DA META A MICROSOFT E APPLE/ Il potere che impone agli Stati una nuova “sovranità”

- Alessandro Curioni

Crescono i casi di Authority che sanzionano le Big tech: è il segnale che gli Stati sono in difficoltà a fronteggiare il potere di questi soggetti

Zuckerberg Mark Ansa1280 640x300.jpeg Mark Zuckerberg (Ansa)

Il caso della sanzione inflitta dalla nostra Antitrust a Meta per non avere fornito agli utenti informazioni chiare sulla raccolta e sull’uso dei propri dati per fini commerciali è l’ennesimo segnale di qualcosa che sta avvenendo su scala globale.
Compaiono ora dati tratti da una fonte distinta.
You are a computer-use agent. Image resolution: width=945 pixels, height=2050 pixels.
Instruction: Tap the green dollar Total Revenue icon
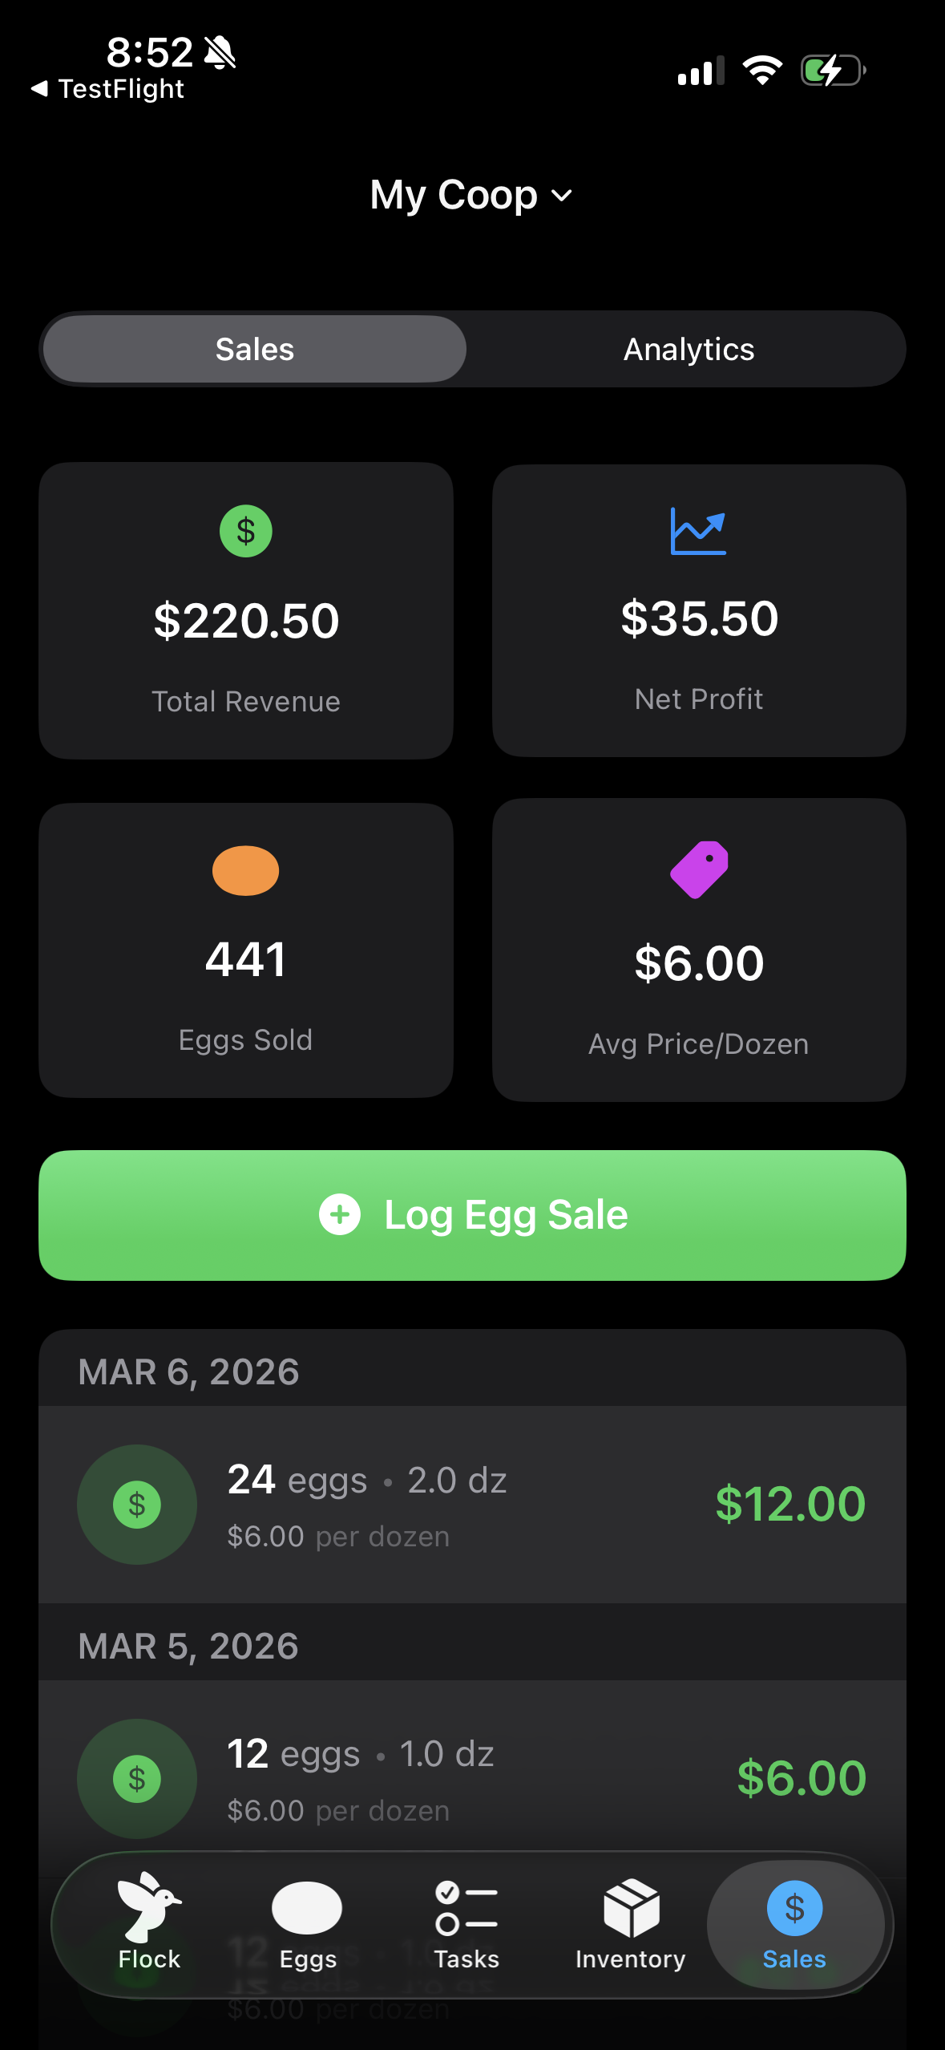click(x=246, y=531)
Volendo fare una sintesi estrema si potrebbe dire che gli Stati stanno mettendo mano al loro arsenale normativo, l’ultima arma per proteggere la loro sovranità.

In effetti quello italiano è soltanto uno dei casi di questi ultimi mesi. Vale la pena citare quanto sta accadendo negli Stati Uniti, dove Apple, Microsoft e Nvidia sono finite nel mirino della Federal Trade Commission. La prima per abuso della sua posizione di mercato rispetto alle software house che sviluppano app, le altre due perché si intravvedono tendenze monopolistiche nell’ambito dell’intelligenza artificiale.

Azioni di questo tipo sono destinate a crescere per la semplice ragione che entità come Microsoft, Apple, ma aggiungiamo anche Amazon, Google, Meta e qualche altra Big Tech hanno ormai un “peso geopolitico” paragonabile e talvolta superiore agli Stati stessi. Tanto per dare un’idea, la capitalizzazione in borsa della creatura fondata da Bill Gates è arrivata 3,15 mila miliardi di dollari, mentre il Pil della Francia si attesta attorno ai 2,8 mila miliardi di dollari. Una tale capacità finanziaria combinata alla loro naturale sovranazionalità permette a questi soggetti, difficile definirli aziende, non soltanto di assorbire qualsiasi tipo di sanzione, ma anche di muoversi al di sopra di qualsiasi norma nazionale. Questo impone agli Stati un ripensamento dell’idea stessa di sovranità perché l’idea di “territorio fisico” pare completamente superata.

L’ulteriore difficoltà è rappresentata dal fronte esterno e da un quadro geopolitico fortemente concorrenziale. In questo caso giova ricordare lo scontro tra Cina e Stati Uniti con al centro TikTok del quale Washington chiede la “nazionalizzazione” a stelle e strisce della filiale americana.

Forse è arrivato il momento di rispolverare forme di cooperazione internazionale che sembrano ormai retaggio di un lontano passato, magari svecchiandole. Per esempio: qualcuno sente più parlare dell’Onu?